JPalatianos · Post by **JPalatianos** » Wed Jun 28, 2006 1:34 pm

Hi,
I am brand new to DataStage and was curious what would be the best(preferred) technique for copying (no modifications) from 10 SQL Server tables to 10 DB2(Mainframe) tables.
i.e. separate job for each, a couple in each job, all in one job?

Sorry if this has been answered before but I did try searching on the topic and did not find anything.

Thanks - - John

kcbland · Post by **kcbland** » Wed Jun 28, 2006 1:47 pm

Welcome aboard! Since DS is an ETL tool, it may seem cumbersome for such a simple task.

You'll probably want a job per source table that writes to a sequential text file. Each target table will have a dedicated load job that reads the appropriate text file and loads the data.

My assumption is that this is a one-time move. If you were writing true ETL, you would do things like check to see if the row already exists and then send it to an update process. But for a simple copy, where the target tables are empty, you're best to segregate extraction and loading processing not only for simplicity, but for ease in tuning, restart, etc.

ray.wurlod · Post by **ray.wurlod** » Wed Jun 28, 2006 4:07 pm

I'd also recommend a separate pair of jobs for each, with an intermediate staging area using text files. These text files can be the data files for the DB2 bulk loader if required.

You can start as many of these jobs simultaneously as the system's capacity can bear. Try not to overload the machine, and spread the I/O load over as many disk spindles as possible.

If the data are small enough, plug in a 1GB flash disk and use that as one of your staging areas.
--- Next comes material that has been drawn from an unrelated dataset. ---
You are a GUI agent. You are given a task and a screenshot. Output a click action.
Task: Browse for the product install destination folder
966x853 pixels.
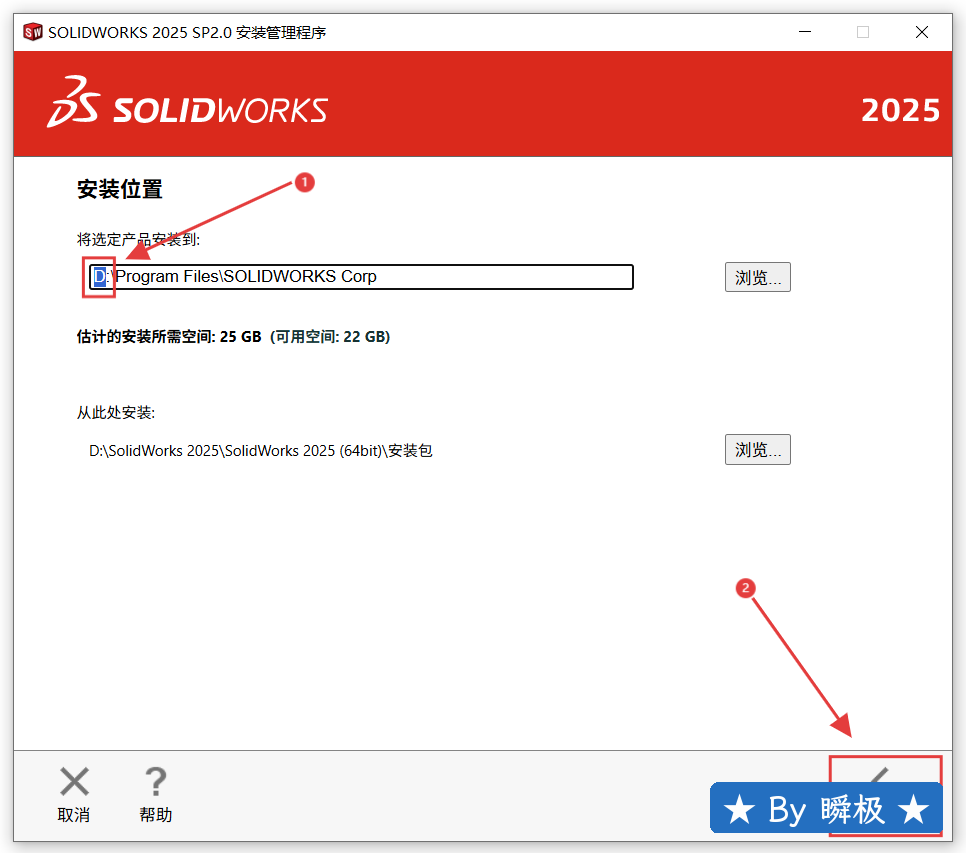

JPalatianos · Post by **JPalatianos** » Thu Jun 29, 2006 7:18 am

Thanks guys! I appreciate the advice.

kumar_s · Post by **kumar_s** » Thu Jun 29, 2006 10:44 am

Ray,Ken - Is there any strong reason why, to keep seperate job for each table? Otherthan better understandability and maintanance.

DSguru2B · Post by **DSguru2B** » Thu Jun 29, 2006 10:50 am

kcbland wrote: you're best to segregate extraction and loading processing not only for simplicity, but for ease in tuning, restart, etc.

Kumar i think the strongest reason is for modularization and restartabilty.
My 2 centy.

kumar_s · Post by **kumar_s** » Thu Jun 29, 2006 10:57 am

Yes, the strongest point of restartability was hidden in my previous go thorugh.

ray.wurlod · Post by **ray.wurlod** » Thu Jun 29, 2006 3:41 pm

The real reason is that DataStage is metadata-driven, and I suspect that all 10 tables have different metadata.

You can't easily do "dynamic metadata" in DataStage.